Subject: Re: query on timing of some asm
To: Chris Gilbert <chris@paradox.demon.co.uk>
From: Richard Earnshaw <rearnsha@buzzard.freeserve.co.uk>
List: port-arm
Date: 04/10/2001 21:13:47
> Hi,
> 
> I'm just wanting to clarify something to do with load delays, and conditional 
> execution, as I understand it and ldr instruction requires 2 cycles for the 
> value to be available or it stalls, also cond exec still uses up 1 cycle even 
> if the instruction isn't actually executed, so in theory:
> 
> (code is from iomd_irq.S)
> This:
> 	ldr	r6, [r7, r9, lsl #2]	/* Get address of first handler structure */
>         ldr	r4, Lcnt		/* Stat info A */
> 
> 	teq	r6, #0x00000000		/* Do we have a handler */
> 	moveq	r0, r8			/* IRQ requests as arg 0 */
> 	
> will stall one cycle waiting for r6 to fill?
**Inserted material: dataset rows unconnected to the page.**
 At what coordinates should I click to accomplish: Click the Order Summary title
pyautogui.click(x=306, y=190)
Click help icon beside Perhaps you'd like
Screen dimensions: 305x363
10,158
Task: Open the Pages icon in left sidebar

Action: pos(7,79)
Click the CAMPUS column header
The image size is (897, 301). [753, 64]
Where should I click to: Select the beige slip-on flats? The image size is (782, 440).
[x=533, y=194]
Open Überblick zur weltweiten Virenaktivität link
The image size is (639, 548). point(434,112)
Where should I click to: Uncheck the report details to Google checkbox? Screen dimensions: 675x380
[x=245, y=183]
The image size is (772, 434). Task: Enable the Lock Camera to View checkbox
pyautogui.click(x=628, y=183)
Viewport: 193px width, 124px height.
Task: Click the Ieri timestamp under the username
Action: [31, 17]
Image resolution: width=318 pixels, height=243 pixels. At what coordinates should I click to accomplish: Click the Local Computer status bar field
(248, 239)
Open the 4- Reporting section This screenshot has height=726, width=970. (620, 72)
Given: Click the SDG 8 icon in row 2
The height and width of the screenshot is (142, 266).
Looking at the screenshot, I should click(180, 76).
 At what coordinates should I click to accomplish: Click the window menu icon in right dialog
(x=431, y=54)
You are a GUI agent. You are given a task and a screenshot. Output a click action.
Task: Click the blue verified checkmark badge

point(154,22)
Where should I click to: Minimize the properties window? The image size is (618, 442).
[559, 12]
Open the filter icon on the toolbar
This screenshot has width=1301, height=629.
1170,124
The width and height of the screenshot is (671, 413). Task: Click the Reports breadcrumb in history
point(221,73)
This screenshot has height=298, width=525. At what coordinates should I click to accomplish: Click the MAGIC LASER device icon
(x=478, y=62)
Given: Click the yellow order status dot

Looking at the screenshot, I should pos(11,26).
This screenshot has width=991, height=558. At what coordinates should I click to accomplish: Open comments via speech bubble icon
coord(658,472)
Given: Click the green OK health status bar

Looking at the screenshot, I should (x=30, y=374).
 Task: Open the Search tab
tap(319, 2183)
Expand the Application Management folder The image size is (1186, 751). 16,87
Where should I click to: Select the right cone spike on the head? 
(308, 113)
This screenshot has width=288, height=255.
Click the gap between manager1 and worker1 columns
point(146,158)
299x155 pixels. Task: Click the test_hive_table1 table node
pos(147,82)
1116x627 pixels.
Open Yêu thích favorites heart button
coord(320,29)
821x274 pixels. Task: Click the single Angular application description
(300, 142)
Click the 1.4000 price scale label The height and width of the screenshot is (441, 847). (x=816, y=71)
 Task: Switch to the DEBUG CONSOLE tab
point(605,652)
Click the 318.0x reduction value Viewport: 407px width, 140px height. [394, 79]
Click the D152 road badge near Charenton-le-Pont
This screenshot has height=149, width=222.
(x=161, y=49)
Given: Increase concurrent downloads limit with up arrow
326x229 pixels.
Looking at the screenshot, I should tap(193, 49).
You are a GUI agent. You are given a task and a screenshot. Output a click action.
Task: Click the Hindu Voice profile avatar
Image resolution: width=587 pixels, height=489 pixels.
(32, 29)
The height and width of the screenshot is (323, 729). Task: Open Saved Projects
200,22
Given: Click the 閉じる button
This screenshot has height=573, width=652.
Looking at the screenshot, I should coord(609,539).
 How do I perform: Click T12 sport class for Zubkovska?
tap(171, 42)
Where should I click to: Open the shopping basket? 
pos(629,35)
On Xscale it will stall for one cycle.  On all other ARMs to date it will 
execute without stalling (provided that both ldr instructions hit cache 
entries -- ARM10 has hit under miss, but it is the only one that does so 
far).

> 
> so does this mean that:
> 	ldr	r6, [r7, r9, lsl #2]	/* Get address of first handler structure */
>         ldr	r4, Lcnt		/* Stat info A */
> 
> 	mov	r0, r8			/* IRQ requests as arg 0 */
> 	teq	r6, #0x00000000		/* Do we have a handler */
> 
> where the value of r0 only matters if r6 == NULL, it's overwritten elsewhere 
> if r6 != NULL.
> 
> would actually save 1 cycle?  Or does this turn out to depend on the 
> processor?

It depends on the processor.  You above chanage will only improve things 
for XScale.


Tweaking assembly files is OK, provided it doesn't obscure meaning too 
much.  Generic assembly files like these are a compromise between 
performance and clarity for all supported systems.  It's not a good idea, 
for example, to have to save more registers than necessary just to avoid 
stalls (unless in a very tight loop).  Remember that older ARMs (ie up to 
and including ARM 7) see no benefit from these re-arrangments -- and 
scheduling to avoid stalling the ARM7 write buffer is a completely 
different art.

R.